#### Study material

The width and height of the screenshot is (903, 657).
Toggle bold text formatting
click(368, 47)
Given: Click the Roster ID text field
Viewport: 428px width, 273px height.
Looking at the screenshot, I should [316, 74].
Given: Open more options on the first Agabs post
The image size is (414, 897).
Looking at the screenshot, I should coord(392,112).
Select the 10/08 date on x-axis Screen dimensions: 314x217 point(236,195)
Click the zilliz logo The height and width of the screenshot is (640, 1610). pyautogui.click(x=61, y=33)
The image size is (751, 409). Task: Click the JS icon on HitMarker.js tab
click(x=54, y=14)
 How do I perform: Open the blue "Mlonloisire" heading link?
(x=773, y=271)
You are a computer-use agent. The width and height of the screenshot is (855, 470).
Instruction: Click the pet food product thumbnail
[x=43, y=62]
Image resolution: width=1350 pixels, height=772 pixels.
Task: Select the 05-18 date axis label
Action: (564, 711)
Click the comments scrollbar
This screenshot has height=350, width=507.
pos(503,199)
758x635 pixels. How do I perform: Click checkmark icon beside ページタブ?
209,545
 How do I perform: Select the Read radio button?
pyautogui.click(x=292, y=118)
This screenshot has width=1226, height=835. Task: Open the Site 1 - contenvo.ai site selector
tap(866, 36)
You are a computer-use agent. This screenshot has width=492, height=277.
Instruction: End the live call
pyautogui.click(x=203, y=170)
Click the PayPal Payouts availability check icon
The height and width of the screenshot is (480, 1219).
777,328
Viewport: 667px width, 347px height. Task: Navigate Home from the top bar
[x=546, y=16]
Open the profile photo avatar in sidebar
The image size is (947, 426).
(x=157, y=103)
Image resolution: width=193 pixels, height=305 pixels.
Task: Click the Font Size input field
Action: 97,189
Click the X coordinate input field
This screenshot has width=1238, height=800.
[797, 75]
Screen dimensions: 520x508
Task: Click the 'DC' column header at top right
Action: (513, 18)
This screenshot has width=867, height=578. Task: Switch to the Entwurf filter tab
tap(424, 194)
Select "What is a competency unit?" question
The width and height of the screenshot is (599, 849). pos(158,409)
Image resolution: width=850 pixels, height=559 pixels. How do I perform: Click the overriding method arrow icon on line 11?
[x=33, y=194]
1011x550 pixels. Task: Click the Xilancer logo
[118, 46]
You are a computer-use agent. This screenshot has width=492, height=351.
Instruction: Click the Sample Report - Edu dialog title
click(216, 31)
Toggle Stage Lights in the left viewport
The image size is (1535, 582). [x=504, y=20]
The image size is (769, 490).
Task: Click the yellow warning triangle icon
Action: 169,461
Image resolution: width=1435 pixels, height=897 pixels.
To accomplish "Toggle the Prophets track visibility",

########

→ What you need to do
Print the data above again, with nothing altered and nothing left out.

→ Answer space
The width and height of the screenshot is (903, 657).
Toggle bold text formatting
click(368, 47)
Given: Click the Roster ID text field
Viewport: 428px width, 273px height.
Looking at the screenshot, I should [316, 74].
Given: Open more options on the first Agabs post
The image size is (414, 897).
Looking at the screenshot, I should coord(392,112).
Select the 10/08 date on x-axis Screen dimensions: 314x217 point(236,195)
Click the zilliz logo The height and width of the screenshot is (640, 1610). pyautogui.click(x=61, y=33)
The image size is (751, 409). Task: Click the JS icon on HitMarker.js tab
click(x=54, y=14)
 How do I perform: Open the blue "Mlonloisire" heading link?
(x=773, y=271)
You are a computer-use agent. The width and height of the screenshot is (855, 470).
Instruction: Click the pet food product thumbnail
[x=43, y=62]
Image resolution: width=1350 pixels, height=772 pixels.
Task: Select the 05-18 date axis label
Action: (564, 711)
Click the comments scrollbar
This screenshot has height=350, width=507.
pos(503,199)
758x635 pixels. How do I perform: Click checkmark icon beside ページタブ?
209,545
 How do I perform: Select the Read radio button?
pyautogui.click(x=292, y=118)
This screenshot has width=1226, height=835. Task: Open the Site 1 - contenvo.ai site selector
tap(866, 36)
You are a computer-use agent. This screenshot has width=492, height=277.
Instruction: End the live call
pyautogui.click(x=203, y=170)
Click the PayPal Payouts availability check icon
The height and width of the screenshot is (480, 1219).
777,328
Viewport: 667px width, 347px height. Task: Navigate Home from the top bar
[x=546, y=16]
Open the profile photo avatar in sidebar
The image size is (947, 426).
(x=157, y=103)
Image resolution: width=193 pixels, height=305 pixels.
Task: Click the Font Size input field
Action: 97,189
Click the X coordinate input field
This screenshot has width=1238, height=800.
[797, 75]
Screen dimensions: 520x508
Task: Click the 'DC' column header at top right
Action: (513, 18)
This screenshot has width=867, height=578. Task: Switch to the Entwurf filter tab
tap(424, 194)
Select "What is a competency unit?" question
The width and height of the screenshot is (599, 849). pos(158,409)
Image resolution: width=850 pixels, height=559 pixels. How do I perform: Click the overriding method arrow icon on line 11?
[x=33, y=194]
1011x550 pixels. Task: Click the Xilancer logo
[118, 46]
You are a computer-use agent. This screenshot has width=492, height=351.
Instruction: Click the Sample Report - Edu dialog title
click(216, 31)
Toggle Stage Lights in the left viewport
The image size is (1535, 582). [x=504, y=20]
The image size is (769, 490).
Task: Click the yellow warning triangle icon
Action: 169,461
Image resolution: width=1435 pixels, height=897 pixels.
To accomplish "Toggle the Prophets track visibility",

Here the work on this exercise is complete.